◆ Exercise task:
Could you reproduce the listing below, substituting "Display size" for every "Screen dimensions" and leaving everything else unchanged?

-*-*-

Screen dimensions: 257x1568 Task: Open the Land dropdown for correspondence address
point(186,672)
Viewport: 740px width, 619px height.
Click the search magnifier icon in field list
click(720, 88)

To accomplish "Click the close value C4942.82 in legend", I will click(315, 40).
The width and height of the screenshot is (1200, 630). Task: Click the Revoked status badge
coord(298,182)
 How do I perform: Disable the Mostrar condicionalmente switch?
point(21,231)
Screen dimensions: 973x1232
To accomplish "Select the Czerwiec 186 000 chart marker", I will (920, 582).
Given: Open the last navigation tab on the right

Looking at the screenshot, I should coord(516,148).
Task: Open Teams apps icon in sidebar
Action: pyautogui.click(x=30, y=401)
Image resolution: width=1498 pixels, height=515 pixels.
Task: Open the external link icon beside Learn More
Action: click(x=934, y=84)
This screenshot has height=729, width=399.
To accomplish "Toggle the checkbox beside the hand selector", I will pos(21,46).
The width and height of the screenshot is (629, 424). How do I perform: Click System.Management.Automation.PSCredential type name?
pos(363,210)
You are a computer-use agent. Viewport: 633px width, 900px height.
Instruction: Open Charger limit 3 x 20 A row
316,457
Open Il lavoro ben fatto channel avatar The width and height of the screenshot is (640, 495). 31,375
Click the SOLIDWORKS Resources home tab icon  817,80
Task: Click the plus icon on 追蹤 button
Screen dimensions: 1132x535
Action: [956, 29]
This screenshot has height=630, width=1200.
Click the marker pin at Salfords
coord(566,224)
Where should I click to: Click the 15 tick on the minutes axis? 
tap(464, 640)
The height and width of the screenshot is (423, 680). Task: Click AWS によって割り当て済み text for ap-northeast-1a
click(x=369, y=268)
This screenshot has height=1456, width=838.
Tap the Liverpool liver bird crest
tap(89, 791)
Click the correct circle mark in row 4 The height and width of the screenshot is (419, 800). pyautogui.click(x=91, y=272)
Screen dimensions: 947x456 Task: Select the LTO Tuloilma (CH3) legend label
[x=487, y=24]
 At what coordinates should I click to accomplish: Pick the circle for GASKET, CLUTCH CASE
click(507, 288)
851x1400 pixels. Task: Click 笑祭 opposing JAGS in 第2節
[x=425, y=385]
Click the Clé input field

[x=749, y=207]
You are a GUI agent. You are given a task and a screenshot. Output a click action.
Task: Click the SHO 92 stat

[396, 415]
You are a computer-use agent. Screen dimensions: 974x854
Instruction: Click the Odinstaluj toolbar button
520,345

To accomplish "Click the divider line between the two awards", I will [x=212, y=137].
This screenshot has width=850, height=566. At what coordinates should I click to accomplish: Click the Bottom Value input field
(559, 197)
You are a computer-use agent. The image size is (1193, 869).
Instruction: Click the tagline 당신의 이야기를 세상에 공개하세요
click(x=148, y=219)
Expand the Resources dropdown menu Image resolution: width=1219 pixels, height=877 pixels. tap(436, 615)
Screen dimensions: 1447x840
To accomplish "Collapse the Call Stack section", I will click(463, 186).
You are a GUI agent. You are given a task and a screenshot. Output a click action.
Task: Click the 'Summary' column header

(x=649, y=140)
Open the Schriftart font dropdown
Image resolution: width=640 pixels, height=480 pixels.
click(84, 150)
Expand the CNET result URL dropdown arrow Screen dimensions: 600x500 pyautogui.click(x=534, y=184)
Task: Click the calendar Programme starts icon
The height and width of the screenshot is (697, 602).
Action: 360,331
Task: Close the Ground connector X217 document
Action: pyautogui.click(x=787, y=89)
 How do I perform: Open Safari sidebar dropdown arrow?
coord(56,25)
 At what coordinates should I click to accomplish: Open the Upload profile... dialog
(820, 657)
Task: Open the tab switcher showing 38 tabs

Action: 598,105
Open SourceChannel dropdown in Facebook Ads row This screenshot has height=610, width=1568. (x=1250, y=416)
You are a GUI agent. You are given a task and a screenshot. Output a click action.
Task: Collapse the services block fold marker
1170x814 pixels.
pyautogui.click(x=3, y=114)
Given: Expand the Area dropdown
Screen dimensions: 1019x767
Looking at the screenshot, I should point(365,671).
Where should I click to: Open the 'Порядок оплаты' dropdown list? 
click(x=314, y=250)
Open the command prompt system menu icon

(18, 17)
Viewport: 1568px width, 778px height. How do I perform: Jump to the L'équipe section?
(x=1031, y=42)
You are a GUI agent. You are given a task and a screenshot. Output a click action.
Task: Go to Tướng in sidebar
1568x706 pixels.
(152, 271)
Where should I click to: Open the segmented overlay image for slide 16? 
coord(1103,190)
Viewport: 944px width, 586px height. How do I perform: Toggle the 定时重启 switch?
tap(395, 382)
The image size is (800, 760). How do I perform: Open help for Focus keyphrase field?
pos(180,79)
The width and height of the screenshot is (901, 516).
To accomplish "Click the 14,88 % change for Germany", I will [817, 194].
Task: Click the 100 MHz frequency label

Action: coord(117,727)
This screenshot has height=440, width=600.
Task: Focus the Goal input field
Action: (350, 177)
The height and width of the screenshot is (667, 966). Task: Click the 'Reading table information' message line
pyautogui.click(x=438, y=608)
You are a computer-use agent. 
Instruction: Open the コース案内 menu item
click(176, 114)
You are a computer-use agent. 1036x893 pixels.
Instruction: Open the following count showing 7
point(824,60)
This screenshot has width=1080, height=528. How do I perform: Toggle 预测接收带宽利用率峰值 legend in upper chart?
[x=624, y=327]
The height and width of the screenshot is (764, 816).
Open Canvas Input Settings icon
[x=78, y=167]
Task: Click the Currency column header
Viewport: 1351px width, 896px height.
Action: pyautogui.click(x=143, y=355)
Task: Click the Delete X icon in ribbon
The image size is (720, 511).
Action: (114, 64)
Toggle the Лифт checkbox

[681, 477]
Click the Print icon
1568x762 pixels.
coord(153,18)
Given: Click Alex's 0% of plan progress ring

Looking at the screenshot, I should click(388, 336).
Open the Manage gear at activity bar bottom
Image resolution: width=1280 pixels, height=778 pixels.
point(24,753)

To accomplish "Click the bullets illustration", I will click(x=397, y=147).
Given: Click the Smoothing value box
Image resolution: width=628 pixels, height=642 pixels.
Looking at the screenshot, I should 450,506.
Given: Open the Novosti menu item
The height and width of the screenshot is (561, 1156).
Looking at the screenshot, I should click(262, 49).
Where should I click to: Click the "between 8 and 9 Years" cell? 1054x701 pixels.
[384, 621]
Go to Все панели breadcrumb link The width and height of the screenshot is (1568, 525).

-*-*-

◆ Output below:
Display size: 257x1568 Task: Open the Land dropdown for correspondence address
point(186,672)
Viewport: 740px width, 619px height.
Click the search magnifier icon in field list
click(720, 88)

To accomplish "Click the close value C4942.82 in legend", I will click(315, 40).
The width and height of the screenshot is (1200, 630). Task: Click the Revoked status badge
coord(298,182)
 How do I perform: Disable the Mostrar condicionalmente switch?
point(21,231)
Display size: 973x1232
To accomplish "Select the Czerwiec 186 000 chart marker", I will (920, 582).
Given: Open the last navigation tab on the right

Looking at the screenshot, I should coord(516,148).
Task: Open Teams apps icon in sidebar
Action: pyautogui.click(x=30, y=401)
Image resolution: width=1498 pixels, height=515 pixels.
Task: Open the external link icon beside Learn More
Action: click(x=934, y=84)
This screenshot has height=729, width=399.
To accomplish "Toggle the checkbox beside the hand selector", I will pos(21,46).
The width and height of the screenshot is (629, 424). How do I perform: Click System.Management.Automation.PSCredential type name?
pos(363,210)
You are a computer-use agent. Viewport: 633px width, 900px height.
Instruction: Open Charger limit 3 x 20 A row
316,457
Open Il lavoro ben fatto channel avatar The width and height of the screenshot is (640, 495). 31,375
Click the SOLIDWORKS Resources home tab icon  817,80
Task: Click the plus icon on 追蹤 button
Display size: 1132x535
Action: [956, 29]
This screenshot has height=630, width=1200.
Click the marker pin at Salfords
coord(566,224)
Where should I click to: Click the 15 tick on the minutes axis? 
tap(464, 640)
The height and width of the screenshot is (423, 680). Task: Click AWS によって割り当て済み text for ap-northeast-1a
click(x=369, y=268)
This screenshot has height=1456, width=838.
Tap the Liverpool liver bird crest
tap(89, 791)
Click the correct circle mark in row 4 The height and width of the screenshot is (419, 800). pyautogui.click(x=91, y=272)
Display size: 947x456 Task: Select the LTO Tuloilma (CH3) legend label
[x=487, y=24]
 At what coordinates should I click to accomplish: Pick the circle for GASKET, CLUTCH CASE
click(507, 288)
851x1400 pixels. Task: Click 笑祭 opposing JAGS in 第2節
[x=425, y=385]
Click the Clé input field

[x=749, y=207]
You are a GUI agent. You are given a task and a screenshot. Output a click action.
Task: Click the SHO 92 stat

[396, 415]
You are a computer-use agent. Display size: 974x854
Instruction: Click the Odinstaluj toolbar button
520,345

To accomplish "Click the divider line between the two awards", I will [x=212, y=137].
This screenshot has width=850, height=566. At what coordinates should I click to accomplish: Click the Bottom Value input field
(559, 197)
You are a computer-use agent. The image size is (1193, 869).
Instruction: Click the tagline 당신의 이야기를 세상에 공개하세요
click(x=148, y=219)
Expand the Resources dropdown menu Image resolution: width=1219 pixels, height=877 pixels. tap(436, 615)
Display size: 1447x840
To accomplish "Collapse the Call Stack section", I will click(463, 186).
You are a GUI agent. You are given a task and a screenshot. Output a click action.
Task: Click the 'Summary' column header

(x=649, y=140)
Open the Schriftart font dropdown
Image resolution: width=640 pixels, height=480 pixels.
click(84, 150)
Expand the CNET result URL dropdown arrow Display size: 600x500 pyautogui.click(x=534, y=184)
Task: Click the calendar Programme starts icon
The height and width of the screenshot is (697, 602).
Action: 360,331
Task: Close the Ground connector X217 document
Action: pyautogui.click(x=787, y=89)
 How do I perform: Open Safari sidebar dropdown arrow?
coord(56,25)
 At what coordinates should I click to accomplish: Open the Upload profile... dialog
(820, 657)
Task: Open the tab switcher showing 38 tabs

Action: 598,105
Open SourceChannel dropdown in Facebook Ads row This screenshot has height=610, width=1568. (x=1250, y=416)
You are a GUI agent. You are given a task and a screenshot. Output a click action.
Task: Collapse the services block fold marker
1170x814 pixels.
pyautogui.click(x=3, y=114)
Given: Expand the Area dropdown
Display size: 1019x767
Looking at the screenshot, I should point(365,671).
Where should I click to: Open the 'Порядок оплаты' dropdown list? 
click(x=314, y=250)
Open the command prompt system menu icon

(18, 17)
Viewport: 1568px width, 778px height. How do I perform: Jump to the L'équipe section?
(x=1031, y=42)
You are a GUI agent. You are given a task and a screenshot. Output a click action.
Task: Go to Tướng in sidebar
1568x706 pixels.
(152, 271)
Where should I click to: Open the segmented overlay image for slide 16? 
coord(1103,190)
Viewport: 944px width, 586px height. How do I perform: Toggle the 定时重启 switch?
tap(395, 382)
The image size is (800, 760). How do I perform: Open help for Focus keyphrase field?
pos(180,79)
The width and height of the screenshot is (901, 516).
To accomplish "Click the 14,88 % change for Germany", I will [817, 194].
Task: Click the 100 MHz frequency label

Action: coord(117,727)
This screenshot has height=440, width=600.
Task: Focus the Goal input field
Action: (350, 177)
The height and width of the screenshot is (667, 966). Task: Click the 'Reading table information' message line
pyautogui.click(x=438, y=608)
You are a computer-use agent. 
Instruction: Open the コース案内 menu item
click(176, 114)
You are a computer-use agent. 1036x893 pixels.
Instruction: Open the following count showing 7
point(824,60)
This screenshot has width=1080, height=528. How do I perform: Toggle 预测接收带宽利用率峰值 legend in upper chart?
[x=624, y=327]
The height and width of the screenshot is (764, 816).
Open Canvas Input Settings icon
[x=78, y=167]
Task: Click the Currency column header
Viewport: 1351px width, 896px height.
Action: pyautogui.click(x=143, y=355)
Task: Click the Delete X icon in ribbon
The image size is (720, 511).
Action: (114, 64)
Toggle the Лифт checkbox

[681, 477]
Click the Print icon
1568x762 pixels.
coord(153,18)
Given: Click Alex's 0% of plan progress ring

Looking at the screenshot, I should click(388, 336).
Open the Manage gear at activity bar bottom
Image resolution: width=1280 pixels, height=778 pixels.
point(24,753)

To accomplish "Click the bullets illustration", I will click(x=397, y=147).
Given: Click the Smoothing value box
Image resolution: width=628 pixels, height=642 pixels.
Looking at the screenshot, I should 450,506.
Given: Open the Novosti menu item
The height and width of the screenshot is (561, 1156).
Looking at the screenshot, I should click(262, 49).
Where should I click to: Click the "between 8 and 9 Years" cell? 1054x701 pixels.
[384, 621]
Go to Все панели breadcrumb link The width and height of the screenshot is (1568, 525).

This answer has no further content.